“What is that?” she cried suddenly.
There was a knock at the door; four armed men in red caps entered the room.
“Evremonde,” said the first, “you are again the prisoner of the Republic!”
“Why?” he asked, with his wife and child clinging to him.
“You will know to-morrow.”
“One word,” entreated the doctor, “who has denounced him?”
“The Citizen Defarge, and another.”
“What other?”
“Citizen,” said the man, with a strange look, “you will be answered to-morrow.”
V.—Condemned
The news that Darnay had been again arrested was brought to Mr. Lorry later in the evening, and the man who brought it was Sydney Carton. He had come to Paris, he said, on business; his business was now completed, he was about to return, and he had obtained his leave to pass.
“Darnay,” he said, “cannot escape condemnation this time.”
“I fear not,” answered Mr. Lorry.
“I have found,” continued Carton, “that the Old Bailey spy who charged Darnay with high treason years ago is now in the service of the Republic and is a turnkey at the prison of the Conciergerie where Darnay is confined. By threatening to denounce him as a spy of Pitt, I have secured that I shall gain access to Darnay in the prison if the trial should go against him.”
“But access to him,” said Mr. Lorry, “will not save him.”
“I never said it would.”
Mr. Lorry looked at him mystified, and once more noted his strange resemblance to the man whose fate was to be decided on the morrow.

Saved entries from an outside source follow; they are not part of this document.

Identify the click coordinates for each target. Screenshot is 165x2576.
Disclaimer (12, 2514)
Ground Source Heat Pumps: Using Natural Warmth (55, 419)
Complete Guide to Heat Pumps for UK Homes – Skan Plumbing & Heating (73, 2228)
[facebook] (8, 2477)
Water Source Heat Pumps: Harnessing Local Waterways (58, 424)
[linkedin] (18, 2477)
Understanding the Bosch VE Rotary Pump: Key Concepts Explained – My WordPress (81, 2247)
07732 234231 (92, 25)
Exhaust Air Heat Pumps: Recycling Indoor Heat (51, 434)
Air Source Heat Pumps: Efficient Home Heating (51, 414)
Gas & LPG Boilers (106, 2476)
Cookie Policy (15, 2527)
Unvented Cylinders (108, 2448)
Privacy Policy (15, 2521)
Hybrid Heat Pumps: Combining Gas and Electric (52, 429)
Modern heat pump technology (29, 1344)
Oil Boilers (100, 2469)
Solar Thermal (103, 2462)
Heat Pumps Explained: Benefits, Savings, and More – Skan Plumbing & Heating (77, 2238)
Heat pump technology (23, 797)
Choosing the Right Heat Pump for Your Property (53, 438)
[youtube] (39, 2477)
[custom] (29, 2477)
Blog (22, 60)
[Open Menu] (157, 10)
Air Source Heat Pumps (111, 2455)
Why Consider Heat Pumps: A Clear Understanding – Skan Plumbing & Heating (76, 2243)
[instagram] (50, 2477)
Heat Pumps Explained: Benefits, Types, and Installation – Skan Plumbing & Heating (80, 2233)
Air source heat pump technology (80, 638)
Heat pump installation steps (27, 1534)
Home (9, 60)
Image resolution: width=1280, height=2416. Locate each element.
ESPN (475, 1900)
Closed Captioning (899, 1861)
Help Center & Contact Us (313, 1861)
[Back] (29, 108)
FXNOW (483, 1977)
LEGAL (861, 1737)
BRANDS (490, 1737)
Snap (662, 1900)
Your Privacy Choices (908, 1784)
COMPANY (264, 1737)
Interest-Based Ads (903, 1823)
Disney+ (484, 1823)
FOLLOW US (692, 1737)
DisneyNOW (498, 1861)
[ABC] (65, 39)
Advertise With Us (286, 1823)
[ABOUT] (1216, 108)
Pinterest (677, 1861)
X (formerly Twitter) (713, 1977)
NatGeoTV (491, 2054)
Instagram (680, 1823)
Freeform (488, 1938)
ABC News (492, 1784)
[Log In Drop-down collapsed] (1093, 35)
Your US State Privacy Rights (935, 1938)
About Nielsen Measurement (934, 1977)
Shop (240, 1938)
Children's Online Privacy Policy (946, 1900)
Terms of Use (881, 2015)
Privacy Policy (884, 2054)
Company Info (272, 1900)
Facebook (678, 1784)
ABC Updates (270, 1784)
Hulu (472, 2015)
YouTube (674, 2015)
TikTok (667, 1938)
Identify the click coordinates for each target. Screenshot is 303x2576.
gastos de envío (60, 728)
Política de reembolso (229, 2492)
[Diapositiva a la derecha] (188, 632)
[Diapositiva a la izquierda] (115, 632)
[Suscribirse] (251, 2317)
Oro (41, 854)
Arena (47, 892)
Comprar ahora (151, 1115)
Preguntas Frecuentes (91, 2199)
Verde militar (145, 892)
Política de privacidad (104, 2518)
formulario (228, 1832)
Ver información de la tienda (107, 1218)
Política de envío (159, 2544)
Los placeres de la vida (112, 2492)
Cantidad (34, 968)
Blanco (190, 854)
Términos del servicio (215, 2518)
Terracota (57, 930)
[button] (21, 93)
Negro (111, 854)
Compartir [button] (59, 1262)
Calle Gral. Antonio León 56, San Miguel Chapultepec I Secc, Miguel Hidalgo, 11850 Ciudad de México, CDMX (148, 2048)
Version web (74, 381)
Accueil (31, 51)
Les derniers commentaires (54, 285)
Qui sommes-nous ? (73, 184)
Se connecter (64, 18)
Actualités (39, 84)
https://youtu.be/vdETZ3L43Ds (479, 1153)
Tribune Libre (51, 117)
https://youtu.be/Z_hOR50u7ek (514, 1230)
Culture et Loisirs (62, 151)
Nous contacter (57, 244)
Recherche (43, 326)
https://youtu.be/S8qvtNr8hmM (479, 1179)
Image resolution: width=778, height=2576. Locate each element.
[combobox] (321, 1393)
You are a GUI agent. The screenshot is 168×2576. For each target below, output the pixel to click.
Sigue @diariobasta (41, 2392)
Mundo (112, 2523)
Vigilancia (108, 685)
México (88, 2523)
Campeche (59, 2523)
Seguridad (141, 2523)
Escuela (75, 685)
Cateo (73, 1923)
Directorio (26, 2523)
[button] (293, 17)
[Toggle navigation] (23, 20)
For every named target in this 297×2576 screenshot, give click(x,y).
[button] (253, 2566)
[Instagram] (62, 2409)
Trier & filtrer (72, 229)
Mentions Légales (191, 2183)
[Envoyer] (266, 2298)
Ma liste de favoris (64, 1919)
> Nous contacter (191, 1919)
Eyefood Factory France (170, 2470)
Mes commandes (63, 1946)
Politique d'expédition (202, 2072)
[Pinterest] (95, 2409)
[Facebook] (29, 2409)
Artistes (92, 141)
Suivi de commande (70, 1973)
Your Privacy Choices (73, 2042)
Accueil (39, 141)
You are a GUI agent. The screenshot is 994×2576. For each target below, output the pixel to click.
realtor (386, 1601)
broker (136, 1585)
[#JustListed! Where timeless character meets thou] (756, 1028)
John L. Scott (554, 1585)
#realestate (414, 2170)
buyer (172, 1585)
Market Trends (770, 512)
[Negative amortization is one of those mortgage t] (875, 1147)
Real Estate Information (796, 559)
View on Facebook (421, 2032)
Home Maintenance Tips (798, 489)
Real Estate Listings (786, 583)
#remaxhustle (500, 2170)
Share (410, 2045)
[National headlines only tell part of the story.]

Carton stood next day in an obscure corner among the crowd when Charles Evremonde, called Darnay, appeared again before the judges.
“Who denounces the accused?” asked the president.
“Ernest Defarge, wine-vendor.”
“Good.”
“Alexandre Manette, physician.”
“President,” cried the doctor, pale and trembling, “I indignantly protest to you.”
“Citizen Manette, be silent! Call Citizen Defarge.”
Rapidly Defarge told his story. He had been among the leaders in the taking of the Bastille. When the citadel had fallen, he had gone to the cell One Hundred and Five, North Tower, and had searched it. In a hole in the chimney he had found a paper in the handwriting of Dr. Manette.
“Let it be read,” said the president.
In this paper Dr. Manette had written the history of his imprisonment. In the year 1757 he had been taken secretly by two nobles to visit two poor people who were on the point of death. One was a woman whom one of the nobles had forcibly carried off from her husband; the other, her brother, whom the seducer had mortally wounded. The doctor had come too late; both the woman and her brother died. The doctor refused a fee, and, to relieve his mind, wrote privately to the government stating the circumstances of the crime. One night he was called out of his home on a false pretext, and taken to the Bastille.